Written request: From the listing below, pull out every line containing the string "accomplish" and copy each one. Case counts.

** Start **

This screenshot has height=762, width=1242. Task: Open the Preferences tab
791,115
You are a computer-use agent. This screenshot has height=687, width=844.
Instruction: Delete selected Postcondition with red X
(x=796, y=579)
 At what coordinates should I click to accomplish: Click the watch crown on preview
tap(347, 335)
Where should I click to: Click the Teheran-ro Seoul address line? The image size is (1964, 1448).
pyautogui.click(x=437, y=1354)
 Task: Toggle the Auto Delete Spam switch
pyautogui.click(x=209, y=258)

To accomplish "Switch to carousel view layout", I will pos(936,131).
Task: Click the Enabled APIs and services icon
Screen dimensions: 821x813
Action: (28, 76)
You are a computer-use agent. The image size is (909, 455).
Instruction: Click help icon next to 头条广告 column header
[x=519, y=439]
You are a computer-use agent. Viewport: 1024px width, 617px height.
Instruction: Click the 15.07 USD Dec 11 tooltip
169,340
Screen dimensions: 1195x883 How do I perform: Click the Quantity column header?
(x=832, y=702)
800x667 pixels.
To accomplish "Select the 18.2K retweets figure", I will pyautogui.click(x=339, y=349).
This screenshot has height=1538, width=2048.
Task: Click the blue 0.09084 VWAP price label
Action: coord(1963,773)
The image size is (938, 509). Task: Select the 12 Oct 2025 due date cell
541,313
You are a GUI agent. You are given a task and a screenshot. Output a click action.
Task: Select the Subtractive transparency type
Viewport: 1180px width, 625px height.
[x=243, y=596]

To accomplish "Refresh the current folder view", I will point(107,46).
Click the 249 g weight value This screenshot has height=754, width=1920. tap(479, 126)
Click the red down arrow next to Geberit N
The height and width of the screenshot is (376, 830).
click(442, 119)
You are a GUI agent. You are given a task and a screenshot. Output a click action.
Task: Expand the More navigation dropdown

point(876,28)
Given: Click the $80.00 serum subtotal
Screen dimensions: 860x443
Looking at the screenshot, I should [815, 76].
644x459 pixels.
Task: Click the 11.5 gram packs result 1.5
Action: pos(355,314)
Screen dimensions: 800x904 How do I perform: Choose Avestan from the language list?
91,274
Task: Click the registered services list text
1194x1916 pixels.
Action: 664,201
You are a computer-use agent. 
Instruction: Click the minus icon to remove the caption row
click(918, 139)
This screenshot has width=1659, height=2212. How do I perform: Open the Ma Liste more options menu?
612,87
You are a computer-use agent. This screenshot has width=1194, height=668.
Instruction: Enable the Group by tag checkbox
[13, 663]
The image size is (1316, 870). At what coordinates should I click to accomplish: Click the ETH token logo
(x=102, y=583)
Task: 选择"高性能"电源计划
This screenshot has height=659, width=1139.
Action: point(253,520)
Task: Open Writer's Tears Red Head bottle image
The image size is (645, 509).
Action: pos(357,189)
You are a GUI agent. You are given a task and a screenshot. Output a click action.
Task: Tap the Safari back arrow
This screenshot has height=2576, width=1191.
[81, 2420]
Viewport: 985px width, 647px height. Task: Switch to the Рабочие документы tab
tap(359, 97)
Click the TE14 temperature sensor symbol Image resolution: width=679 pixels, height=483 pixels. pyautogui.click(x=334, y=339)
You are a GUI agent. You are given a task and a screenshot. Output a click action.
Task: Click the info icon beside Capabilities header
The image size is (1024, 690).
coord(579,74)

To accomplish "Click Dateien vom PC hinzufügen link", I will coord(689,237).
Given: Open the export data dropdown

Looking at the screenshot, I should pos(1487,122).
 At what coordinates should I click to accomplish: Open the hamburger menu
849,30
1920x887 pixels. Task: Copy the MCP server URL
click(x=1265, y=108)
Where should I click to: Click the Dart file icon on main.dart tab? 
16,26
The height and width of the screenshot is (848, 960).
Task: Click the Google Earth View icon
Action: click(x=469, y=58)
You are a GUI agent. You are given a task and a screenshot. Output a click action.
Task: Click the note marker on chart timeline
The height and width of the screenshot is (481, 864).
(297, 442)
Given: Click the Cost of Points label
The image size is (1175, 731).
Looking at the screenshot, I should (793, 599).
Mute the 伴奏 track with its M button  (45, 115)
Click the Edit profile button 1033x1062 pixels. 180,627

** End **

Result for this task:
 At what coordinates should I click to accomplish: Click the watch crown on preview
To accomplish "Switch to carousel view layout", I will pos(936,131).
To accomplish "Select the 18.2K retweets figure", I will pyautogui.click(x=339, y=349).
To accomplish "Refresh the current folder view", I will point(107,46).
The image size is (1316, 870). At what coordinates should I click to accomplish: Click the ETH token logo
To accomplish "Click Dateien vom PC hinzufügen link", I will coord(689,237).
 At what coordinates should I click to accomplish: Open the hamburger menu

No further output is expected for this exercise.